Nearing the end of the re-entry period, the player came in on my right with 75bb and proceeded to shove over nearly every raise made by another player. He shoved the second hand he was dealt at the table. He shoved the third hand with [ad jc] and went down to 60bb when he doubled up a pair of tens. He 6x 3-bet the next hand. Hand 4, he doubled up another player shoving [9d 8s] and getting called by [ad qh]. Down to 30bb, he shoved hands 5, 6, and 7.

On hand 8, he open-shoved from the button and I called with [ts kc], exposing his [qs 8h]. He doubled me up that time, and I was up to 40bb. He was down to 12.

This did not stop the insanity, however. The next hand there was an UTG min-raise from a 35bb, and the maniac shoved with [7d 5h]. The original raiser called with [ts qd] and the maniac doubled back to 40bb.

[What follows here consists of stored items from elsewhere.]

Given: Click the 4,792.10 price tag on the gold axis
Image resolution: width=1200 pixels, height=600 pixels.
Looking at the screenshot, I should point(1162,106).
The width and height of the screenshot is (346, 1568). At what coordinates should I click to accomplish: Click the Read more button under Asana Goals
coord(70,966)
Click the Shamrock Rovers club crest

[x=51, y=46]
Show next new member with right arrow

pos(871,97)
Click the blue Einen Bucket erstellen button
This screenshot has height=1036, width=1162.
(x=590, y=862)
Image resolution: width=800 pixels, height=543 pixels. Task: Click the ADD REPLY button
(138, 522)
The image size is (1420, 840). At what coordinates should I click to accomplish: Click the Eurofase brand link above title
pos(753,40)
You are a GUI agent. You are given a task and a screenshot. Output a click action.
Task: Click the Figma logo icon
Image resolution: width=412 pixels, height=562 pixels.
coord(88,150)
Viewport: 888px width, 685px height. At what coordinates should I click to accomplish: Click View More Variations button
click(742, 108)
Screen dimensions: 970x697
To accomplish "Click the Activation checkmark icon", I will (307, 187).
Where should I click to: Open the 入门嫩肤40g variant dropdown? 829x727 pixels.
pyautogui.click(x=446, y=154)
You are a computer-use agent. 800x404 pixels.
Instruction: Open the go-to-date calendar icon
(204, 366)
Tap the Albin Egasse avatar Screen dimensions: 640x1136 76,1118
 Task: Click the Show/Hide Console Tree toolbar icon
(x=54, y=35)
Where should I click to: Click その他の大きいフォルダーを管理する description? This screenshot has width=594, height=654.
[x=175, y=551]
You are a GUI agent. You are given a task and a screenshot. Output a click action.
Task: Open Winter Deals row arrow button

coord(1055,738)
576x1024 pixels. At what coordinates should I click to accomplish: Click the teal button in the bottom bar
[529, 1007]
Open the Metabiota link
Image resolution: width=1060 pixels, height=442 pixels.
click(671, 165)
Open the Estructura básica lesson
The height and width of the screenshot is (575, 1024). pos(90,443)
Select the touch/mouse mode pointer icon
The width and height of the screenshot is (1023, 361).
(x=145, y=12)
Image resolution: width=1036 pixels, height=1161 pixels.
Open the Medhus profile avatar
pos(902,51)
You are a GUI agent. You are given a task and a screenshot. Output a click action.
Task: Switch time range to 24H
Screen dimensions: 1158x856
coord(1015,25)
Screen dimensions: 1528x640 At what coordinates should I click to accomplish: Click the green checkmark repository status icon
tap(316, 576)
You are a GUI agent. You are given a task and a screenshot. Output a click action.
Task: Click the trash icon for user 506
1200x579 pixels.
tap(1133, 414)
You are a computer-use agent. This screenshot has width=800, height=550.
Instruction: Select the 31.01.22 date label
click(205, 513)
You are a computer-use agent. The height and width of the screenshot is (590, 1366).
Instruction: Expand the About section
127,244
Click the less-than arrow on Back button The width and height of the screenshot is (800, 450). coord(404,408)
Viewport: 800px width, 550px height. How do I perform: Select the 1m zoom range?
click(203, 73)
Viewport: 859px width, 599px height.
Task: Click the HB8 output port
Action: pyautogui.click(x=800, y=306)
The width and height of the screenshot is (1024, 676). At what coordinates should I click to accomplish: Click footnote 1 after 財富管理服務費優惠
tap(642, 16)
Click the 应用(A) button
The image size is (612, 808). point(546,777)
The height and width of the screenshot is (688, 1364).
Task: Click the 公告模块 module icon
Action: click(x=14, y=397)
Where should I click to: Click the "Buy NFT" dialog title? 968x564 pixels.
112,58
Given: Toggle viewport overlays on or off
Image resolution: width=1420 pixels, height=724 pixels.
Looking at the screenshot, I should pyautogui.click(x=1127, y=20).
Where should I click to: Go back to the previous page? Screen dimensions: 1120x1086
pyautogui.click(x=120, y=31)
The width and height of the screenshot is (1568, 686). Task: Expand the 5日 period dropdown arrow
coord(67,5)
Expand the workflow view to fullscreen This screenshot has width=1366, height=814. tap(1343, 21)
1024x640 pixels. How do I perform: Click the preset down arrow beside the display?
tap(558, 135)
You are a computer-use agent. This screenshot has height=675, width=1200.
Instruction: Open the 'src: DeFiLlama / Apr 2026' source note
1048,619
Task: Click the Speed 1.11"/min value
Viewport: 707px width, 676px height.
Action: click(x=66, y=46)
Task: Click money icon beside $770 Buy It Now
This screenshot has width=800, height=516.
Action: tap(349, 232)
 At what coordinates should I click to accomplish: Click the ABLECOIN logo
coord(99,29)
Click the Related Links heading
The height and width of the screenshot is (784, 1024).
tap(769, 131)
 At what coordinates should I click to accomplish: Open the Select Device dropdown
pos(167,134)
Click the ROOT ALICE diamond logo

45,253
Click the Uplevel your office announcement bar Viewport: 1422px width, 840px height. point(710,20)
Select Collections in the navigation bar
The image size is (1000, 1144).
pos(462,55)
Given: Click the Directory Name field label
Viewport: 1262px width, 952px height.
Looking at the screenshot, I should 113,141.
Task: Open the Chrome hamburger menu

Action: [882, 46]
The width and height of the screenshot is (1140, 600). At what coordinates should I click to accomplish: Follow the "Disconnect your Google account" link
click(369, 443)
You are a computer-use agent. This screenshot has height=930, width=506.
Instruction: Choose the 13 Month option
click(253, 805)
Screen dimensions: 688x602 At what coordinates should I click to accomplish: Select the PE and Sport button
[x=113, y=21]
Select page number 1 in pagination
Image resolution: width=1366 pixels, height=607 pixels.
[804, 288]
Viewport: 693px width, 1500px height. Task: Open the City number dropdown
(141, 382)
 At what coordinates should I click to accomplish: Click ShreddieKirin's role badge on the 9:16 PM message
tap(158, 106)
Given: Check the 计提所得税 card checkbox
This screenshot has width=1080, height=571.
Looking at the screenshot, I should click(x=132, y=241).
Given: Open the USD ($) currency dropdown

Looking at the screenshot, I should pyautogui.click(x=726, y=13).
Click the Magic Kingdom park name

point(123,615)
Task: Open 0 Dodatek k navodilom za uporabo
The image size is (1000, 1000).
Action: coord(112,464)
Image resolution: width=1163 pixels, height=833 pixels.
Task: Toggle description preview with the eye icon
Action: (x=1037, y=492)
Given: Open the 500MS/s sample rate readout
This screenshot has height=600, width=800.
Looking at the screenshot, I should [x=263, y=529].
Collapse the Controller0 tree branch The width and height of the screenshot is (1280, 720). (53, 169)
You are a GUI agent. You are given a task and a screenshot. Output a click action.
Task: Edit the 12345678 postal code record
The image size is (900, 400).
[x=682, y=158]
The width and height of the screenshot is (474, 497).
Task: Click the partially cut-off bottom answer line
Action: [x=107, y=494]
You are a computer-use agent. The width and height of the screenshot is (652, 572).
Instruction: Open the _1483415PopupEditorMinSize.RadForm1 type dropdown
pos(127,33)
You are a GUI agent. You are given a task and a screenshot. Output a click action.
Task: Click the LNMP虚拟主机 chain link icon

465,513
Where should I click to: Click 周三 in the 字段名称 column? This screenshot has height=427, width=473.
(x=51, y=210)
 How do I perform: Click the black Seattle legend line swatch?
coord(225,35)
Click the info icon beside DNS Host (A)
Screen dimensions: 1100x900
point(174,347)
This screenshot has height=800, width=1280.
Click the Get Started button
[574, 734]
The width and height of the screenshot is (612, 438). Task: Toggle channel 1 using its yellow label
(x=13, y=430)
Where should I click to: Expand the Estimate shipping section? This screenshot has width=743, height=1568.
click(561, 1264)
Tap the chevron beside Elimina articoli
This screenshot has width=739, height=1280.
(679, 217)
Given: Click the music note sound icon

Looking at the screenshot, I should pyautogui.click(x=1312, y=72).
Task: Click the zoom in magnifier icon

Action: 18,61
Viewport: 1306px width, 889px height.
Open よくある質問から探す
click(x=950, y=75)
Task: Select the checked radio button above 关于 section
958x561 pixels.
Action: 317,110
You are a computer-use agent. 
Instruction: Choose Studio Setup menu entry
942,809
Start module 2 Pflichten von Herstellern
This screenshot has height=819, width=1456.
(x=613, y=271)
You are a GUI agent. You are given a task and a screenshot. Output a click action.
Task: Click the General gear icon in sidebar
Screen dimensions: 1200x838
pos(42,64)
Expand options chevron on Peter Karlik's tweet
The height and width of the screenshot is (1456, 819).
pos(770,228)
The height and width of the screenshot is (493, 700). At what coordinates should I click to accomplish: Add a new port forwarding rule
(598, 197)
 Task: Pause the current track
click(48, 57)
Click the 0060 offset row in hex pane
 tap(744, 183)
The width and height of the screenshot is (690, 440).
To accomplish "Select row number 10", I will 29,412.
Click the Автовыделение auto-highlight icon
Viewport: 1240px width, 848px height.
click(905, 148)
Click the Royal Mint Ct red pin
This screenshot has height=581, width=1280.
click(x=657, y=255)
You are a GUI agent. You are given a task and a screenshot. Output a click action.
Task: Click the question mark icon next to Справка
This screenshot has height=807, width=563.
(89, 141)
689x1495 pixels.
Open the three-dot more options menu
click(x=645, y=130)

He took a hand off, but did it again, then just limped into my BB (and won a small pot), shoved over a 4bb raise, stayed out of a hand where I doubled up to 66bb, and at least slowed down a bit.

Which may have been why I took my eye off the ball at the wrong time. Blinds were up to 600/1200/120. There were only four players at the table at the moment, with a little over 100 left and about half of us getting paid. I was well-situated with almost 75bb which put me in the top 10 at the time. The maniac was at 40bb. I had [4s qs] in the BB, which I might call a small raise with but I had no real intention of playing. The button (22bb) min-raised, and the maniac in SB shoved and—not seeing the all-in—I called. Button folded and I was up against [9c 8c] Racing, but a nine and a club on the flop turned into a club couch by the river and nw the maniac had almost 100K and I was well out of the top 10.

My last hand against the maniac was just 5 hands later when he open-shoved SB with [9c kd] against my [jh ks] and again hit a nine on the flop.

I did a re-entry but lost a race on my first hand and was down to 1.5bb. Quadrupled up on my second hand. My last hand, I had [as 7c] and 4bb in the BB, a big stack shoved [2h 4h], and I called. He got a full house.